Content starts

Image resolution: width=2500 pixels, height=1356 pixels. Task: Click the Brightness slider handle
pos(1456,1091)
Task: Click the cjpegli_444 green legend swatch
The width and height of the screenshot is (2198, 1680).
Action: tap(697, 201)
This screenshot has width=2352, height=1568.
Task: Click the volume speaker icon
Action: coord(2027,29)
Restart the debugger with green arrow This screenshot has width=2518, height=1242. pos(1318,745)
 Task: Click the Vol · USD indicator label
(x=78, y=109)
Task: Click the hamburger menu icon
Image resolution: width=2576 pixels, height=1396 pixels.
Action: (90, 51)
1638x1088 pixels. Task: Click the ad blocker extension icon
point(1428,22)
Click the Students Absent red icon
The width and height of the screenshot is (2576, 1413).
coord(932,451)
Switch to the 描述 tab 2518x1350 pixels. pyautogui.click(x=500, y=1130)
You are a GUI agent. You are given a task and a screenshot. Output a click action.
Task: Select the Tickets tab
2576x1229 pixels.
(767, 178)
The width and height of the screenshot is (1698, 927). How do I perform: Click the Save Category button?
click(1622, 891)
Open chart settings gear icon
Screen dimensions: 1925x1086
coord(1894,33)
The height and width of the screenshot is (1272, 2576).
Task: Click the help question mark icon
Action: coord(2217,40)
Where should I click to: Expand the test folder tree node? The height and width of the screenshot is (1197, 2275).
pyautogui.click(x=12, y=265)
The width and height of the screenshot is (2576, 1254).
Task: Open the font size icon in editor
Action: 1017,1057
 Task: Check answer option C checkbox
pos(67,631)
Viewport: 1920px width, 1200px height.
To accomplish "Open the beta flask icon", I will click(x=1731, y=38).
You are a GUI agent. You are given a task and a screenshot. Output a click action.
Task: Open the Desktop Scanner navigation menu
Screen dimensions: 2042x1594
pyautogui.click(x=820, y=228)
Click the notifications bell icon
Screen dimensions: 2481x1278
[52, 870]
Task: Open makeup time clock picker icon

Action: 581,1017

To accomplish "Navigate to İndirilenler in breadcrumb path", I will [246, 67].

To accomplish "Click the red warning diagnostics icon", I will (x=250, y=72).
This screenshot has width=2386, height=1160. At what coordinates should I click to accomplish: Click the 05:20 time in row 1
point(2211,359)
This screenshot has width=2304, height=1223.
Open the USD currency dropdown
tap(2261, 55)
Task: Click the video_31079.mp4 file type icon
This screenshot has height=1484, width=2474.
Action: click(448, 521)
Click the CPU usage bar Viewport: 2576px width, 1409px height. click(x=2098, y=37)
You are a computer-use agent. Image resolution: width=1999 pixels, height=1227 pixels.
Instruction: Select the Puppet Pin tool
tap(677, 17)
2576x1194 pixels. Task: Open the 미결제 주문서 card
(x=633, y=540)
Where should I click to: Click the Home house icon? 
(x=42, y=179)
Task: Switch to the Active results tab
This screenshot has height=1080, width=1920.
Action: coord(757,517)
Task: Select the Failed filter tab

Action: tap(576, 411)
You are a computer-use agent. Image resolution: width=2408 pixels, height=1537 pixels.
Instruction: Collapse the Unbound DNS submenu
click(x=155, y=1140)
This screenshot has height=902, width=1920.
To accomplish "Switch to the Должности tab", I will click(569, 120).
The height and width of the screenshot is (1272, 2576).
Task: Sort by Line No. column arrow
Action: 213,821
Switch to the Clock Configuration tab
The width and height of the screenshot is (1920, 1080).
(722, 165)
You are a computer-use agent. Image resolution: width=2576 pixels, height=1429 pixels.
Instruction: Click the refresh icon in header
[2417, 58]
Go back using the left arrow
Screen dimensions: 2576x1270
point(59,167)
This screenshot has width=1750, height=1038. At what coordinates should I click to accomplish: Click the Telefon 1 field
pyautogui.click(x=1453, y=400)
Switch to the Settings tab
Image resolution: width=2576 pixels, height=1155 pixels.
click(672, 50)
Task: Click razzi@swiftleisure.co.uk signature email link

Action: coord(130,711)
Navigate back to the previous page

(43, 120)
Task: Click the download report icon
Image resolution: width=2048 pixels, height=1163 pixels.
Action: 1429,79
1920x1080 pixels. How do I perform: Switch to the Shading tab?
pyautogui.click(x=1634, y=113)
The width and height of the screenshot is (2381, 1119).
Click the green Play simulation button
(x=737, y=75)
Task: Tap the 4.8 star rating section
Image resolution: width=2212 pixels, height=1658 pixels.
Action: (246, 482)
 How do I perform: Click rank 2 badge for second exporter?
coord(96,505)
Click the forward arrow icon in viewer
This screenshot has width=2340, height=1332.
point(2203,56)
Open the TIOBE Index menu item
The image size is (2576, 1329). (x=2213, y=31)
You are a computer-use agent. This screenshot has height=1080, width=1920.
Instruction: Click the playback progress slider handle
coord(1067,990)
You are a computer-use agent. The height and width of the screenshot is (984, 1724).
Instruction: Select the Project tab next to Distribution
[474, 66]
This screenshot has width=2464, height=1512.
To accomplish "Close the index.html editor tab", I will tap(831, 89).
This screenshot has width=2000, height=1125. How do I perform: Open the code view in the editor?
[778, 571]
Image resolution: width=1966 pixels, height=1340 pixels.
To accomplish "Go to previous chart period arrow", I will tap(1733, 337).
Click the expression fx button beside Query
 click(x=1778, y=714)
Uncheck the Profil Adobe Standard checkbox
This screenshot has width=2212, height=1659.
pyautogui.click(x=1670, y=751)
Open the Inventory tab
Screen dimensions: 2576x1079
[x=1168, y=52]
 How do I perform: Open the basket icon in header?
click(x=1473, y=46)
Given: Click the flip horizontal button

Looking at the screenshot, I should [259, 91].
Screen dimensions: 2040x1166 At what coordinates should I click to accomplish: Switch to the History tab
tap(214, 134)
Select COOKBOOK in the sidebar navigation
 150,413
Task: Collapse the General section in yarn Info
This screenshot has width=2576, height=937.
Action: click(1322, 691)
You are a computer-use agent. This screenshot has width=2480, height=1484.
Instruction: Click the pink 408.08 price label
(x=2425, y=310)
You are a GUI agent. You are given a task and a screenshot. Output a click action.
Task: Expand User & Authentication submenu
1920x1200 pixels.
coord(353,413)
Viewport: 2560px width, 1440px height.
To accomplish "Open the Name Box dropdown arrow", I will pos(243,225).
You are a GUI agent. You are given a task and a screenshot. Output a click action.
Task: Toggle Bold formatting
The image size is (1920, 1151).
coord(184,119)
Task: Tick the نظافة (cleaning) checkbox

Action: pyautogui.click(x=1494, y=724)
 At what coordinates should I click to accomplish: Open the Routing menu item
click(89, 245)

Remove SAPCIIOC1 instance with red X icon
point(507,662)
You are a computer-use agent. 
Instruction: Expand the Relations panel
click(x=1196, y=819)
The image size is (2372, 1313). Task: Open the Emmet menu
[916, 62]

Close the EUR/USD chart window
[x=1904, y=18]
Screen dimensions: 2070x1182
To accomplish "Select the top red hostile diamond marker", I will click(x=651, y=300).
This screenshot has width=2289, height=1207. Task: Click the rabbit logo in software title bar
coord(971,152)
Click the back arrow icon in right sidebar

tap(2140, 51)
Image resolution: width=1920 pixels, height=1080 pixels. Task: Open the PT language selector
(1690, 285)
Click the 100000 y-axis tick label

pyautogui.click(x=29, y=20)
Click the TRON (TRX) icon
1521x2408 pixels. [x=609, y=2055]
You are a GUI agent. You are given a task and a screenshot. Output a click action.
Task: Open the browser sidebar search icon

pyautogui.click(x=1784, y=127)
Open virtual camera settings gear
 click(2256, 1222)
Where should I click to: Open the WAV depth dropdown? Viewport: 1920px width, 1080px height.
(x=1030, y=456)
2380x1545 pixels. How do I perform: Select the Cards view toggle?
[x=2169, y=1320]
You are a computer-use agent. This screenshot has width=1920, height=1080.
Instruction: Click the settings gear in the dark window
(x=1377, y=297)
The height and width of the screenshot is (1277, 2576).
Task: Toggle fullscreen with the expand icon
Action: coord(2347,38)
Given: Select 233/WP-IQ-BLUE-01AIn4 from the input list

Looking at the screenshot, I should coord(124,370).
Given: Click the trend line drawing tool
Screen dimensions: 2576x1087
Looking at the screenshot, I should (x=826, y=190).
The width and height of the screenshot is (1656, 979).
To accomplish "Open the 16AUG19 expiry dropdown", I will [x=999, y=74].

Content ends

**WHAT TO WORK ON**
Every line above that holds the string "computer" should be copied into the answer.

**TASK SOLUTION**
You are a computer-use agent. Image resolution: width=1999 pixels, height=1227 pixels.
You are a computer-use agent. Image resolution: width=2408 pixels, height=1537 pixels.
You are a computer-use agent. Image resolution: width=2576 pixels, height=1429 pixels.
You are a computer-use agent. This screenshot has height=1080, width=1920.
You are a computer-use agent. The height and width of the screenshot is (984, 1724).
You are a computer-use agent. This screenshot has width=2480, height=1484.
You are a computer-use agent. 
You are a computer-use agent. This screenshot has width=1920, height=1080.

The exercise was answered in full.